With Bob Myers‘ contract as the Warriors‘ president of basketball operations set to expire later this year, people around Myers are wondering whether – or even predicting that – his time in Golden State could be coming to an end, according to Anthony Slater, Marcus Thompson II, and Sam Amick of The Athletic.
The Athletic’s trio cites team and league sources who say that Myers believes he should be among the NBA’s highest-paid front office executives, if not the highest, after having built a roster that has won four titles since 2015.
Warriors owner Joe Lacob, who previously stated that the team has made two contract extension offers to Myers, has referred to the executive’s last deal as one that made him one of the NBA’s top three highest-paid general managers, but Slater, Thompson, and Amick suggest that’s not the case.
According to The Athletic, Myers is among the top six or top eight highest-paid basketball executives, but Daryl Morey (Sixers), Masai Ujiri (Raptors), Pat Riley (Heat), Tim Connelly (Timberwolves), R.C. Buford (Spurs), and Leon Rose (Knicks) are believed by industry experts to be paid more.
Myers is well-liked by the Warriors’ stars, including Stephen Curry and Draymond Green, and Lacob and the team’s ownership group have shown a propensity over the years to spend to retain talent wherever possible, so the two sides could certainly still work out a new deal that keeps Myers atop Golden State’s front office for years to come.
If that doesn’t happen, the Wizards, Suns, and Knicks are worth watching as possible suitors for Myers, according to The Athletic’s trio, who also name the Clippers as a possibility being discussed in front office circles. A source with knowledge of the Clippers’ situation pushed back on that idea, however.
Slater, Thompson, and Amick have heard that Lacob has become more involved than ever in the Warriors’ personnel moves in recent years, including scouting draft prospects and creating big boards.
The Athletic’s report doesn’t indicate that Myers has chafed at Lacob’s involvement, but suggests Myers has essentially had to play the role of mediator between the Warriors’ ownership group – which has encouraged the development of young prospects and pushed a “two-timeline” plan – and his veteran stars and head coach Steve Kerr, who may favor more experience on the club’s bench.
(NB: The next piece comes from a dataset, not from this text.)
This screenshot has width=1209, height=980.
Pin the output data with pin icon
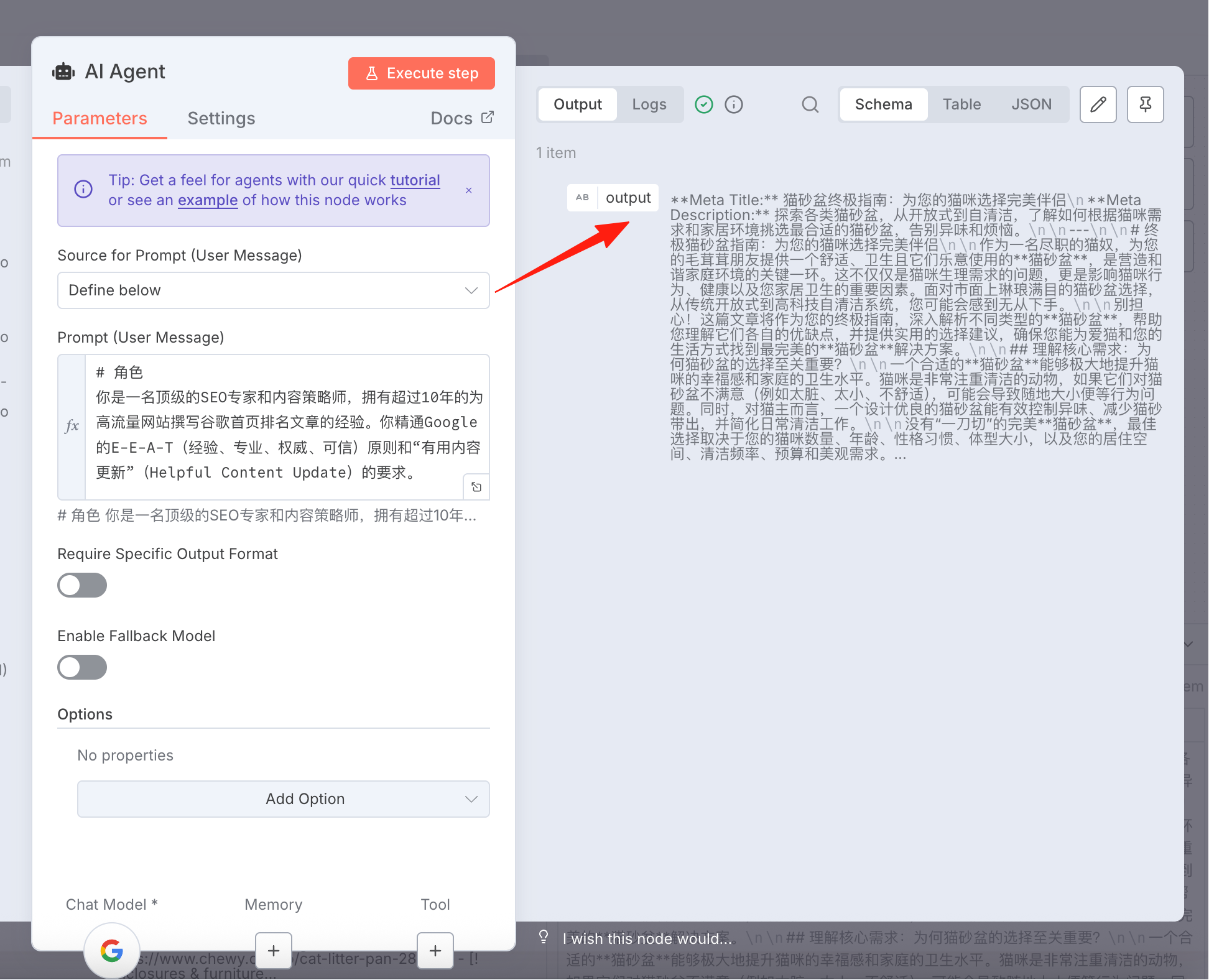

Sources close to Myers who spoke to The Athletic wouldn’t rule out the possibility of the veteran executive leaving the NBA altogether and pursuing other opportunities, especially if burnout is a factor.
With several months left until Myers’ contract expires, it’s too early to say how the situation will play out. Two years ago, Ujiri and the Raptors didn’t agree to a new deal until well into the summer, just as his contract was about to expire — it’s possible the Myers situation in Golden State could follow a similar trajectory. For now, it’s worth monitoring as an under-the-radar storyline that could be resolved without further drama or could result in a major shake-up for the defending champs.